There is an apocryphal story that Stevie only traded one stock when he started his hedge fund: IBM. He got to know all the analysts who covered it, the specialist who made the market, and the investment criteria of all its largest owners. He knew why every tick was happening in Big Blue. It was never just “the market”.
#4: Believing valuations actually matter. Steve had another saying I’ll never forget: “math is not an investment edge”. Stocks, sectors, and even entire countries trade with a given set of valuation metrics like price/earnings ratios. But everyone knows that number, which means there is no investment value in that analysis. The “why” matters much more – why so cheap, why so expensive” – and the “how” is the center of the investment case – “how do market perspectives change?”.
#5: Thinking policymakers play by the rules. One of the oddest things about the last 4 months has been seeing the raft of negative commentary about the Federal Reserve’s corporate bond buying program and the $2 trillion CARES Act stimulus. “They can’t do that!” is the most common critical thread, with the idea being that fiscal/monetary policymakers are constrained by the letter of the law or historical precedent. Wrong – they make the rules and investors have to allocate capital based on their decisions.
#6: Saying “this won’t end well”. I get the idea – that markets can be so unbalanced that they crash – but the rookie mistake is believing anything actually “ends”. Bad endings are the best entry points.
#7: Thinking stocks move just on fundamentals. There’s an old saying among traders: “Analysts? In a bull market you don’t need them, and in a bear market they’ll kill you.” I first heard that from hedge fund clients in the 1990s, and since I was an analyst it stung… But there are certain times when stocks don’t care about fundamentals. There are two reasons why. First: as we saw in March, price leads fundamentals since markets quickly sniff out future economic reality. Second: asset price correlations always go to 1.0 in a crisis, and it doesn’t matter if a company sells electric power or electric cars.

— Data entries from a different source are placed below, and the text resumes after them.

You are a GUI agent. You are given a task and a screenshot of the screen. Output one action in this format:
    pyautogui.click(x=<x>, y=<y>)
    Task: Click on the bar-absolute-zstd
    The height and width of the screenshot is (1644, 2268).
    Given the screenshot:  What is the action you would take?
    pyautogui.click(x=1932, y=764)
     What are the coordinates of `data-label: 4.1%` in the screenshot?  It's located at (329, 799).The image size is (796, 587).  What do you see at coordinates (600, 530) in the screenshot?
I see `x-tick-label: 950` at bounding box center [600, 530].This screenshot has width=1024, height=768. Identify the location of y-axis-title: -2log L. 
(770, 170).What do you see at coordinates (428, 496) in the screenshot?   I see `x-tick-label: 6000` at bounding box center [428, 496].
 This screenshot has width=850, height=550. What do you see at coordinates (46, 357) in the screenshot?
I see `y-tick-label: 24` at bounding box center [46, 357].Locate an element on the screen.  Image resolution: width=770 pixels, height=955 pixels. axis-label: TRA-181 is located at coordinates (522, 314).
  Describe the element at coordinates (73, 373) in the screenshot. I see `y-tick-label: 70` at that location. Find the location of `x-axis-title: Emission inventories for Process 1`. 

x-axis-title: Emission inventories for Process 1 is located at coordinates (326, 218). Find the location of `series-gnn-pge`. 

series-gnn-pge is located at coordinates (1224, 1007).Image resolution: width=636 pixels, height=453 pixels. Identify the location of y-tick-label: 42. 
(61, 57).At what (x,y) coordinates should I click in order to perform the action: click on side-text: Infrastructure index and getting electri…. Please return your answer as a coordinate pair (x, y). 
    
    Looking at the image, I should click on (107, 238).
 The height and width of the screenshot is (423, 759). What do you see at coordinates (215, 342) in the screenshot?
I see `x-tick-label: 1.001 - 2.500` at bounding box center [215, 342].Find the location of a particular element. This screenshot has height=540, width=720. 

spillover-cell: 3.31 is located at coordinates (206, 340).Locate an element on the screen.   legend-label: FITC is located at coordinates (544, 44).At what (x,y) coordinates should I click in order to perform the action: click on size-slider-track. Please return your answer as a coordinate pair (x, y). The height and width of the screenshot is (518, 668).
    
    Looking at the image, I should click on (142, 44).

#8: Using inappropriate timeframes for historical analysis. A senior Fidelity money manager in the early 1990s taught me a trick I use to this day: only look at charts where the time period shown matches your holding period. If you plan to hold US equities for 20 years, look at a 20-year chart. If you want to understand how the US dollar trades through an economic cycle, only use a 10-15 year chart.
All the chatter about the US dollar’s sudden recent weakness or gold’s resurgence comes from those who are looking at 1-year charts or shorter. Historical context (which is all charts really show) is a productive thing to have, but only if you look at an appropriately long history.
#9: Sizing an investment idea inappropriately (both large and small). The smartest hedge fund risk consultant I know makes a very good living by monitoring his clients’ position sizing like a hyper-attentive bird dog. His edge: looking for the scattered small positions that can cumulatively hurt a portfolio. Even rookies know that a big position gone wrong will kill performance. Only veterans know that 5 lousy 1% positions can do the same thing.
#10: Believing you’ll never make a rookie mistake. You probably saw this coming, but it’s a good place to end the conversation. The craft of investing is not one anyone really masters; the best goal may well be to just make fewer mistakes.